___ Source document ___

A6. What situation occurs when a large incumbent sets a low price to drive smaller
rivals from the market?
(a) Limit pricing.
(b) Price leading.
(c) Capacity expansion.
(d) Predatory pricing.
A7. What type of pricing involves a firm quoting a single delivered price for all
buyers with the firm absorbing any freight charges itself?
(a) Uniform delivered pricing.
(b) Uniform FOB pricing.
(c) Uniform customer pricing.
(d) Uniform competitive pricing.
A8. Which of the following statements is true about how the volatility of demand
conditions affects the sustainability of cooperative pricing?
(a) Price cutting is easier to detect when demand conditions are volatile.
(b) Demand volatility is an especially serious problem when the production
involves substantial fixed costs.
(c) Pricing coordination becomes easier in a volatile demand condition
because firms are chasing a moving target.

___ Extracted information ___

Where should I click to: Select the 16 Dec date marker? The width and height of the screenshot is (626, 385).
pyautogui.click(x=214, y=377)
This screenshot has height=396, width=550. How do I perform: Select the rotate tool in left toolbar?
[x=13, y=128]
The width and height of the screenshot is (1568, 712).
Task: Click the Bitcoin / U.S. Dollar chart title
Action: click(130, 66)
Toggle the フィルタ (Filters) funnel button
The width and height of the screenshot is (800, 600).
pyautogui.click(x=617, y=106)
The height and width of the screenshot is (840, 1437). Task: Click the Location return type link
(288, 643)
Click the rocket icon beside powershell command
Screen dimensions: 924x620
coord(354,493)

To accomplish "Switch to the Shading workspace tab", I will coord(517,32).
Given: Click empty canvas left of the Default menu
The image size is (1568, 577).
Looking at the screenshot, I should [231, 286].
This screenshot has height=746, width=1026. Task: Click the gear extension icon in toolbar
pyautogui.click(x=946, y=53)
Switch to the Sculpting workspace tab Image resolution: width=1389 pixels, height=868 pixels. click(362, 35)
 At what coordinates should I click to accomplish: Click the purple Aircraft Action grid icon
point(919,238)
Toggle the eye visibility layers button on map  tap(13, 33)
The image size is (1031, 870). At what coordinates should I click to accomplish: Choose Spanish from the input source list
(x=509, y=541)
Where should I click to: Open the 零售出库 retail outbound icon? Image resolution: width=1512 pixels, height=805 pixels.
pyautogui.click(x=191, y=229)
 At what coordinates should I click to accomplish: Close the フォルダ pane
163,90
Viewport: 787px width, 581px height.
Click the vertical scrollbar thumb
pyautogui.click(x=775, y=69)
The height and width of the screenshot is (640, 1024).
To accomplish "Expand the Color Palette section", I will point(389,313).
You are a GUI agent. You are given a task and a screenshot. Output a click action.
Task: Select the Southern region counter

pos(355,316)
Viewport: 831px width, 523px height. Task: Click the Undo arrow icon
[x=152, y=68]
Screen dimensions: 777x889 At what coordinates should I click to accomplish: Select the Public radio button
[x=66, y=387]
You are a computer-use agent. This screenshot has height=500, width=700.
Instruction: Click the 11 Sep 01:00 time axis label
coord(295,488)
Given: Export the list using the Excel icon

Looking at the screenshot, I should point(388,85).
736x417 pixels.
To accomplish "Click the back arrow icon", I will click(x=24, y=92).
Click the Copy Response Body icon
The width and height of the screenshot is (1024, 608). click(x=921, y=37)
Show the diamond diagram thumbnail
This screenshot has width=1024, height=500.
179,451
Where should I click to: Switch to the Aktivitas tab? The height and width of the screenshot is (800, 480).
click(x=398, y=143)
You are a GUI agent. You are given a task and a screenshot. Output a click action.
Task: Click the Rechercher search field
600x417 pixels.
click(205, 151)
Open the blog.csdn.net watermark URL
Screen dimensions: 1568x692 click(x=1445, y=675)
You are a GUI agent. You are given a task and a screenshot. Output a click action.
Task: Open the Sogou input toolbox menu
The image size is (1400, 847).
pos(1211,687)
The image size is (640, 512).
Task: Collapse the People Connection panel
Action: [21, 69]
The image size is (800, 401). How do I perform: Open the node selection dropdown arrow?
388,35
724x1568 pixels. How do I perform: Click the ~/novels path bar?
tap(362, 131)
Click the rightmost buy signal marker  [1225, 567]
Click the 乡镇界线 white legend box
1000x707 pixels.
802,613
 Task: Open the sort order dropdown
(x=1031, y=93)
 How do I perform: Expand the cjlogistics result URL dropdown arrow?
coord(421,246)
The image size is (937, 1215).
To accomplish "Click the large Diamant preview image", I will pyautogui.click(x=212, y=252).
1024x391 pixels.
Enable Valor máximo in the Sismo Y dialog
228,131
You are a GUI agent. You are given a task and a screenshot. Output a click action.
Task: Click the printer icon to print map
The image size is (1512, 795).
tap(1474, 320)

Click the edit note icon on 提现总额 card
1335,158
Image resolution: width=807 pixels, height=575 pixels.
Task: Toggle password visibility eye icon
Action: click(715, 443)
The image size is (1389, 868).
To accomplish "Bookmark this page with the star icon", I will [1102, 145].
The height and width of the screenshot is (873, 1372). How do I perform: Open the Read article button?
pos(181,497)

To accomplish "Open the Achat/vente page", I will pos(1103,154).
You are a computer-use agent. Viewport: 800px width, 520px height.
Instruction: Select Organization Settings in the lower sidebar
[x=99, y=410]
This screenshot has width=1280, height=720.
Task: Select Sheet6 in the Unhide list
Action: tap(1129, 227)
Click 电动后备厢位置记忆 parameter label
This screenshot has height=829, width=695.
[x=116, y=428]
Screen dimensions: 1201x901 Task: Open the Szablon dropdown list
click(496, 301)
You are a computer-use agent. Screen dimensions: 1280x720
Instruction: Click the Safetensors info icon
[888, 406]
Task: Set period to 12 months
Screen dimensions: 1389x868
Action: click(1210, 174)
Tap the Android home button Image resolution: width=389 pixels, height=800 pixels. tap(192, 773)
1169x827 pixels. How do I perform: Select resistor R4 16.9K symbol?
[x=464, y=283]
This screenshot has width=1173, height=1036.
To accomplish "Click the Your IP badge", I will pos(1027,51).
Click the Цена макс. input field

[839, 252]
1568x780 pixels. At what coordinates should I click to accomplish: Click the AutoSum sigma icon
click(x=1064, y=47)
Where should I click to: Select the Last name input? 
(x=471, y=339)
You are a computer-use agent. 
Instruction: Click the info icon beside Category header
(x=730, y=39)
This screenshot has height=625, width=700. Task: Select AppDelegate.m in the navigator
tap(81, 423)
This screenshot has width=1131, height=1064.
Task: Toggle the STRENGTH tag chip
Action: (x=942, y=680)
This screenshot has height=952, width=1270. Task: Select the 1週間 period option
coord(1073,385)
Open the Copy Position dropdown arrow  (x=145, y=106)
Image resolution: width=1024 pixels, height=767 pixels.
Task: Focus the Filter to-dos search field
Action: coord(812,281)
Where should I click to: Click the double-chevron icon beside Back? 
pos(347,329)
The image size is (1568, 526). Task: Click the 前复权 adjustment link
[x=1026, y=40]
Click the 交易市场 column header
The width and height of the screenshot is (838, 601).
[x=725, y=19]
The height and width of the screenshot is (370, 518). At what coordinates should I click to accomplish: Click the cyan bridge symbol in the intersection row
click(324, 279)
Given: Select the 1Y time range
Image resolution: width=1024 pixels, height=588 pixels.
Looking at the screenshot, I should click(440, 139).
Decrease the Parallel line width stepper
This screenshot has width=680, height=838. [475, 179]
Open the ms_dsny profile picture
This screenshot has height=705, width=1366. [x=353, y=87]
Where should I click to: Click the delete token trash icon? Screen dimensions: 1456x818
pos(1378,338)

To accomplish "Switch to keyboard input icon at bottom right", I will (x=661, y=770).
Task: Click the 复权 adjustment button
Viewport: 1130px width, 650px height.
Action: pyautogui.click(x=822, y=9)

___

§ **Jobs**
a) In the pricing quiz, according to option (b) of question A8, when is demand volatility an especially serious problem?
b) Translate this sentence from the pricing quiz into Spanish: "Demand volatility is an especially serious problem when the production involves substantial fixed costs."
c) Continue the pricing quiz from the point where it stops.

§ **Answers**
a) When the production involves substantial fixed costs.

b) La volatilidad de la demanda es un problema especialmente grave cuando la producción implica costos fijos considerables.

c)
(d) Price cutting is harder to detect when demand conditions are stable.
A9. Which of the following conditions does not tend to heat up price competition?
(a) Many sellers in the market.
(b) Some firms have excess capacity.
(c) Products are differentiated/buyers have high switching costs.
(d) Some firms have cost advantage over others.
A10. What term describes the process of using market prices of unfinished and
semifinished goods to estimate the incremental value-created by distinctive
parts of the value chain?
(a) Consonance analysis.
(b) Value creation analysis.
(c) Value-added analysis.
(d) Benefit leadership analysis.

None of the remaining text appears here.